**Required action:** Please output the lines from the one with "Pick the 1 Minimum" through the end of the data exactly as written, omitting all pictures.
☆ ☆ ☆
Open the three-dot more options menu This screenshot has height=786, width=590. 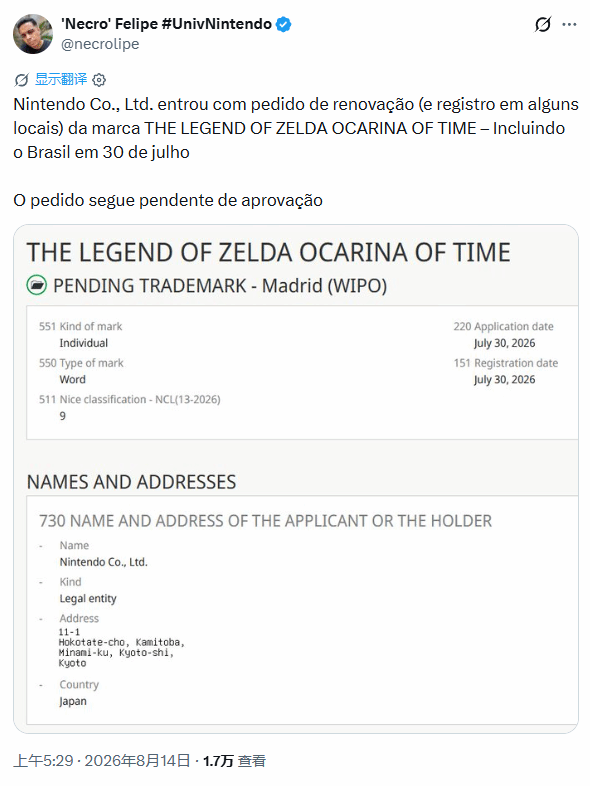[x=569, y=24]
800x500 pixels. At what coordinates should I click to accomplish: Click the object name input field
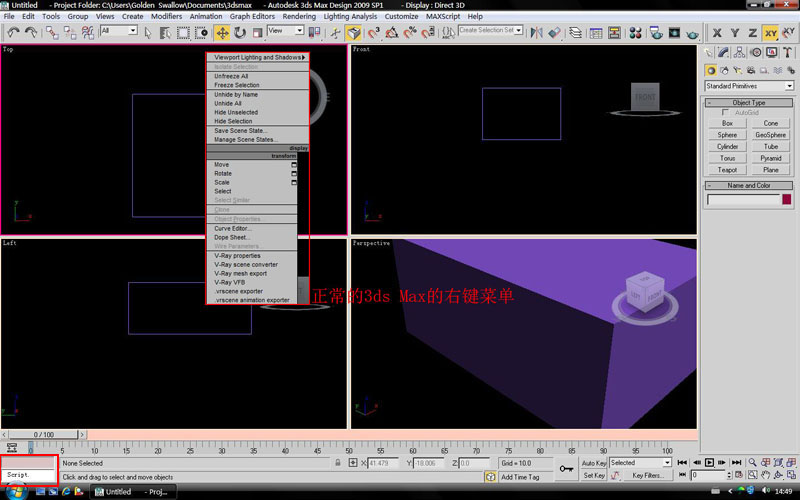(x=742, y=200)
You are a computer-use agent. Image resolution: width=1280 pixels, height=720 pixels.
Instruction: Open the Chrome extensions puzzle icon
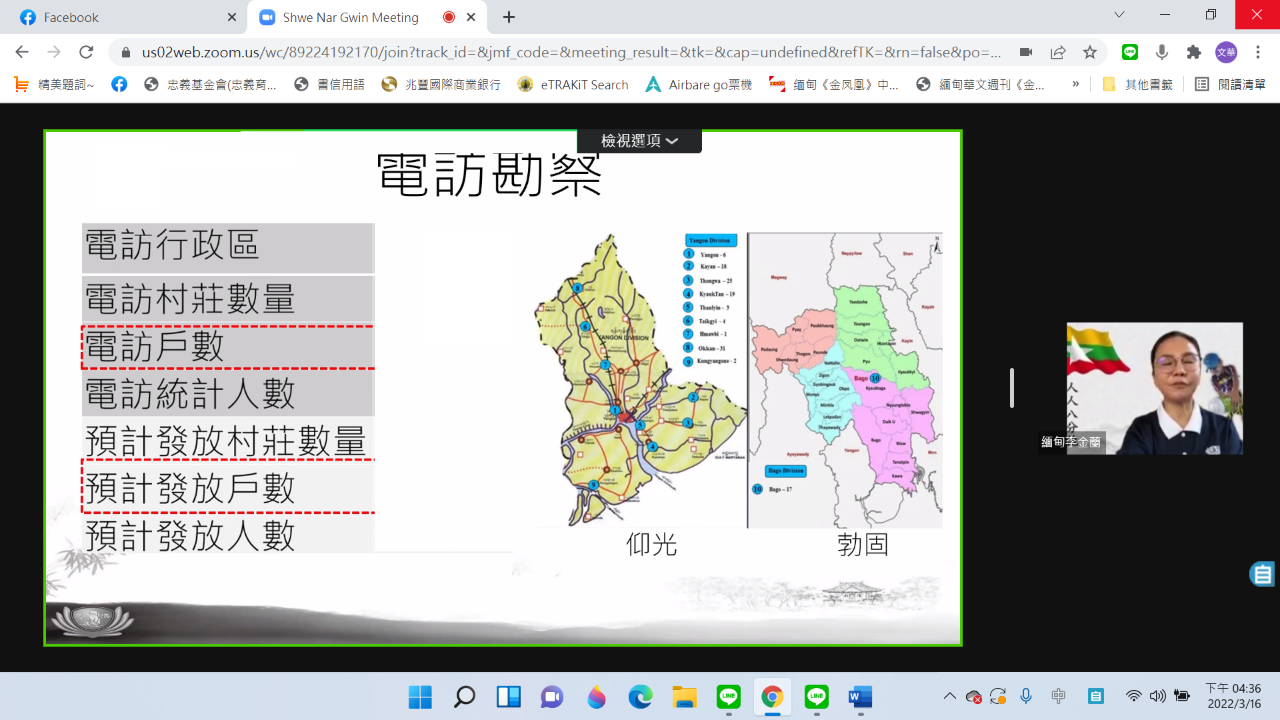click(1193, 52)
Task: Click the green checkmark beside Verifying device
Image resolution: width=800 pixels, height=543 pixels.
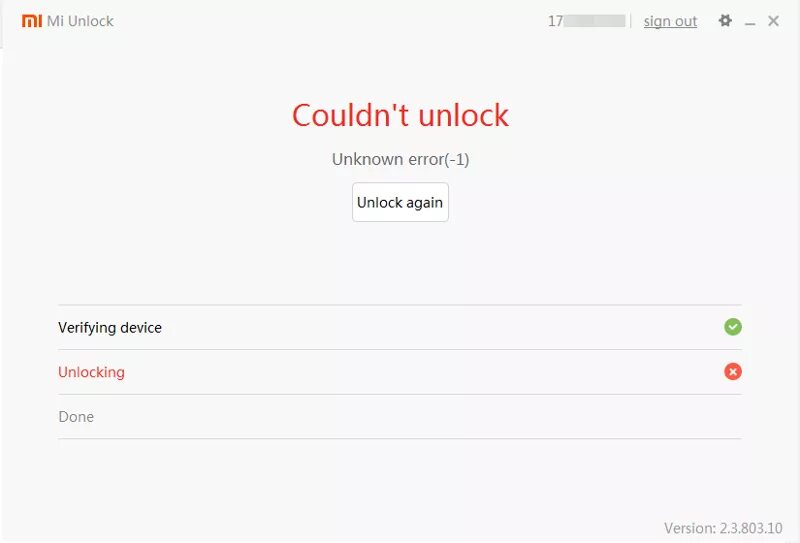Action: [x=733, y=327]
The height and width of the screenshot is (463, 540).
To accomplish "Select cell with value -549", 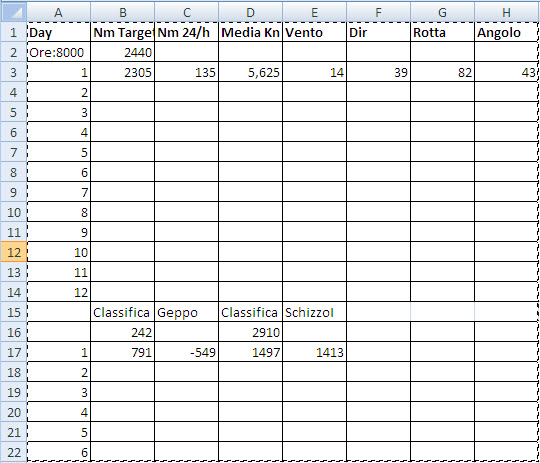I will 186,352.
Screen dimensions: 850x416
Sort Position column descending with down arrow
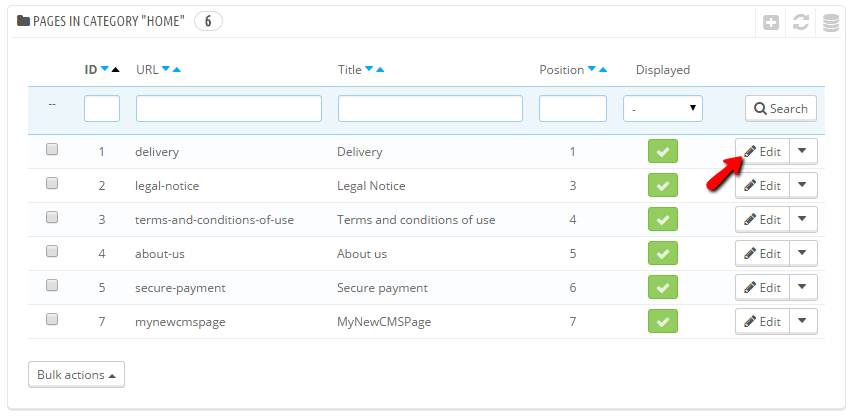click(x=592, y=70)
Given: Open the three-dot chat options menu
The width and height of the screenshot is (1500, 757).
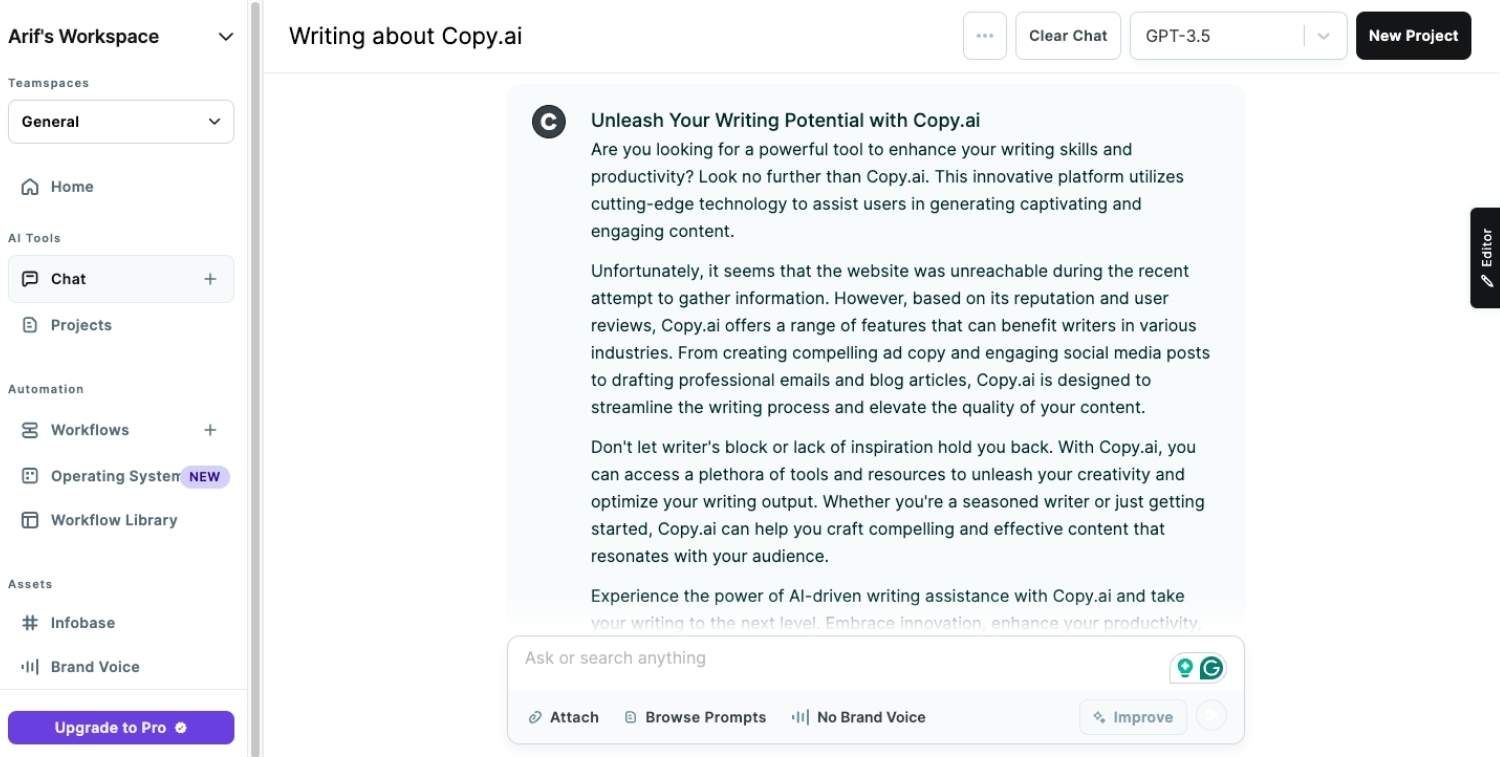Looking at the screenshot, I should (984, 35).
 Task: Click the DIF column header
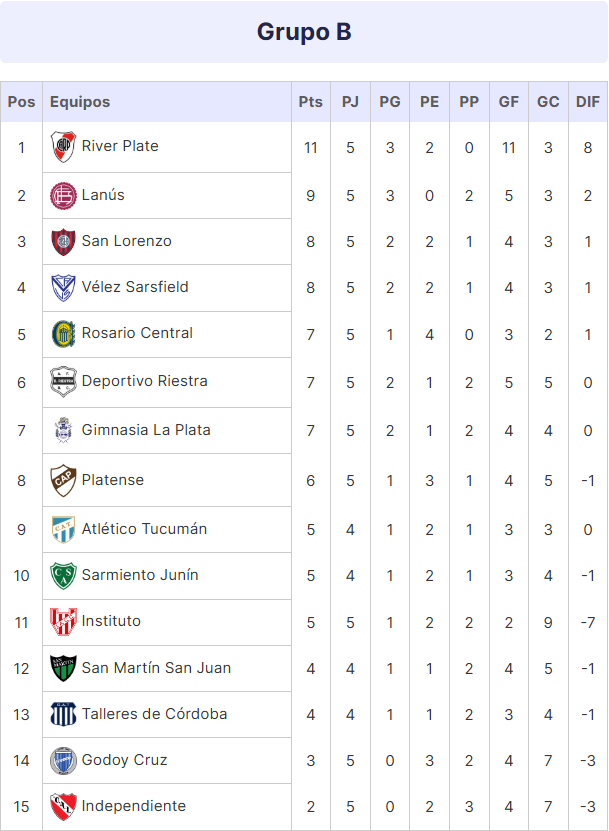click(x=588, y=102)
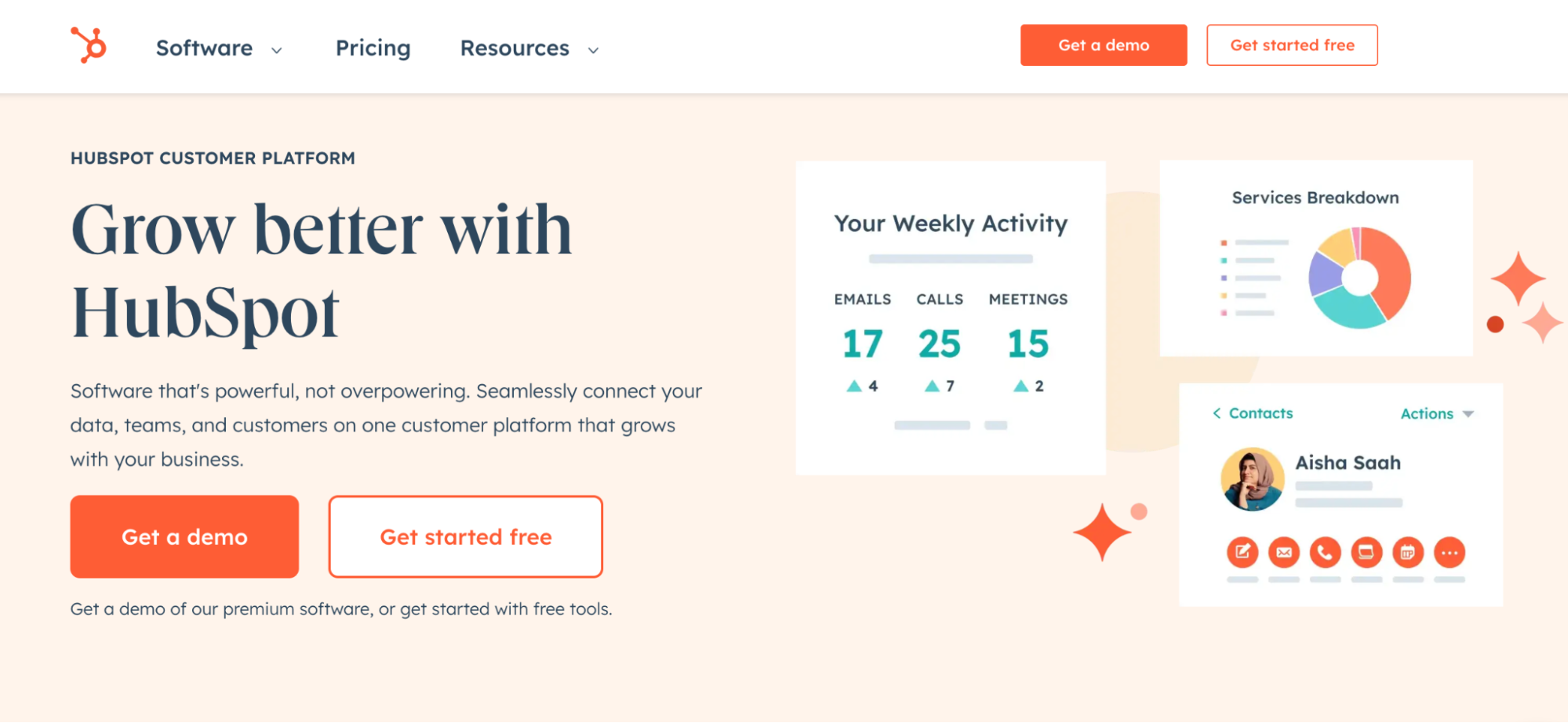Click the HubSpot sprocket logo
The width and height of the screenshot is (1568, 723).
coord(89,45)
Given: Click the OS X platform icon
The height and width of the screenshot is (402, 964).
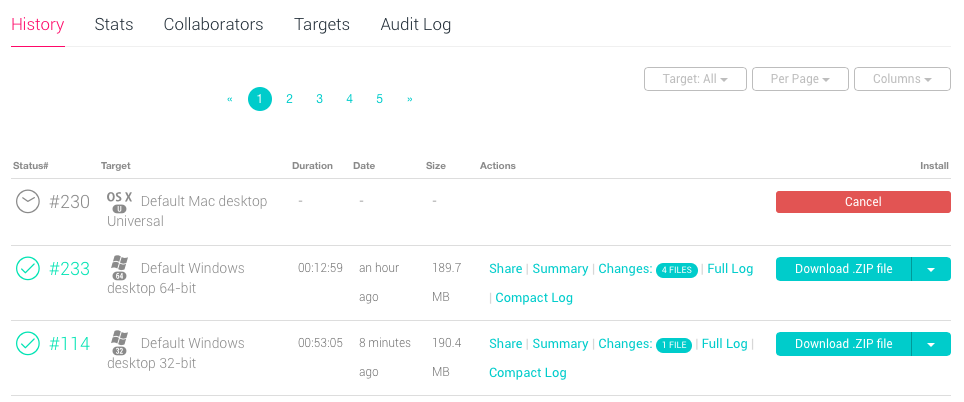Looking at the screenshot, I should click(x=119, y=201).
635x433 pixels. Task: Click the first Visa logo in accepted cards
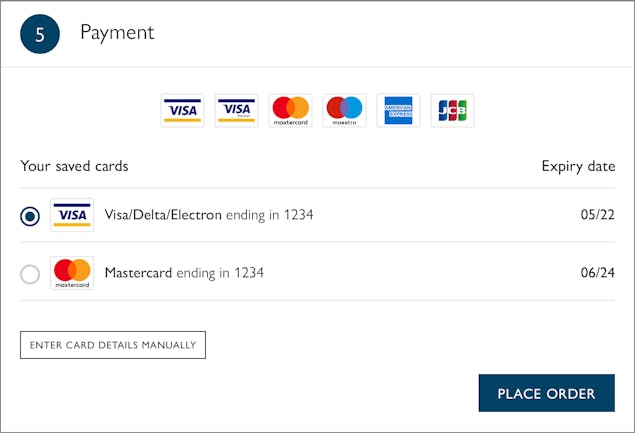tap(182, 111)
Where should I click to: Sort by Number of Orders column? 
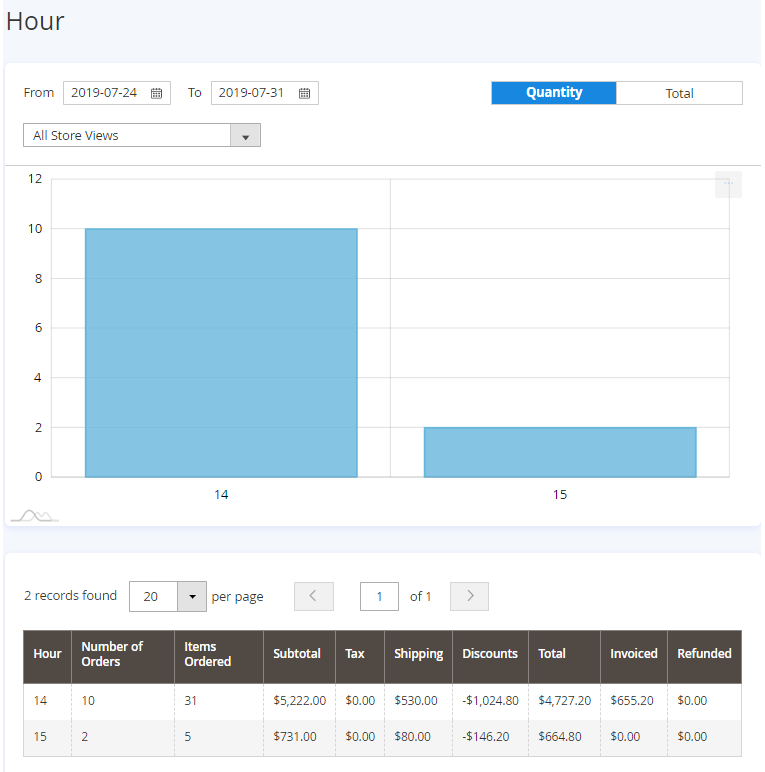[112, 654]
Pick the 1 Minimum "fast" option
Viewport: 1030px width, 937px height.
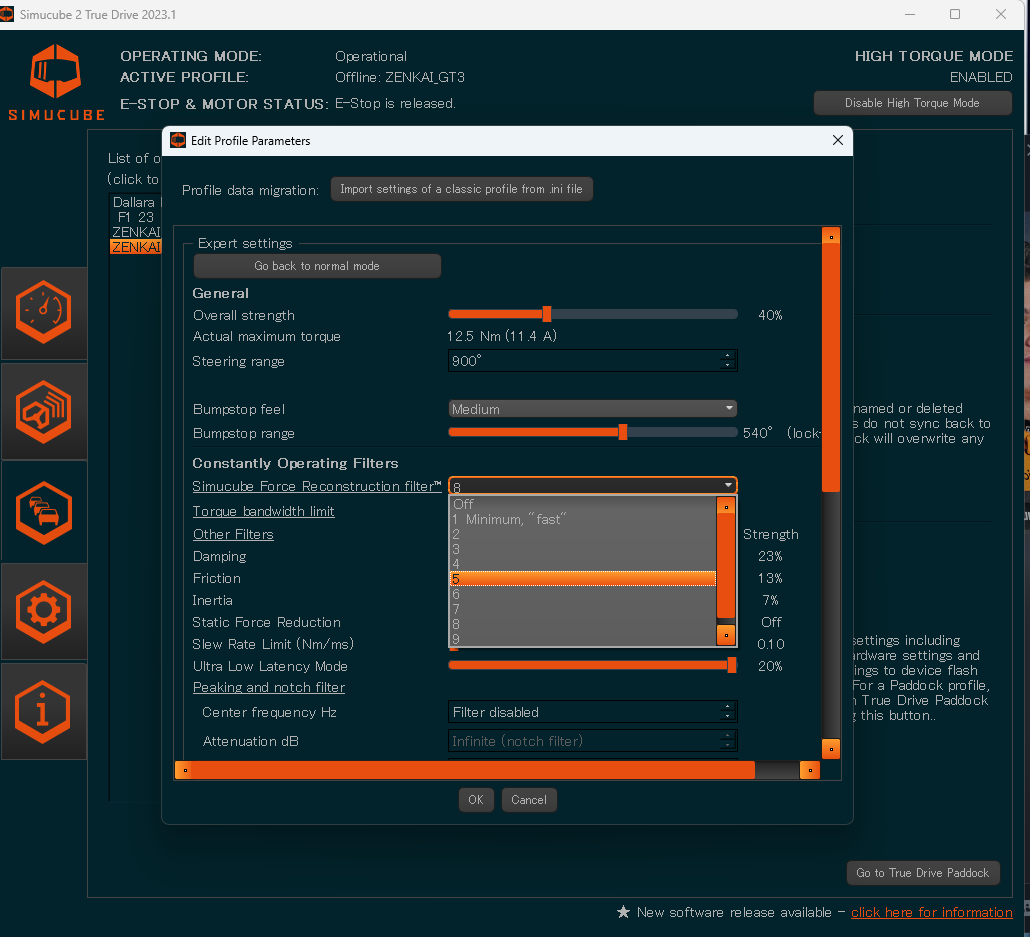(x=583, y=519)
☆ ☆ ☆
**Finished task:**
Pick the 1 Minimum "fast" option
Viewport: 1030px width, 937px height.
(x=583, y=519)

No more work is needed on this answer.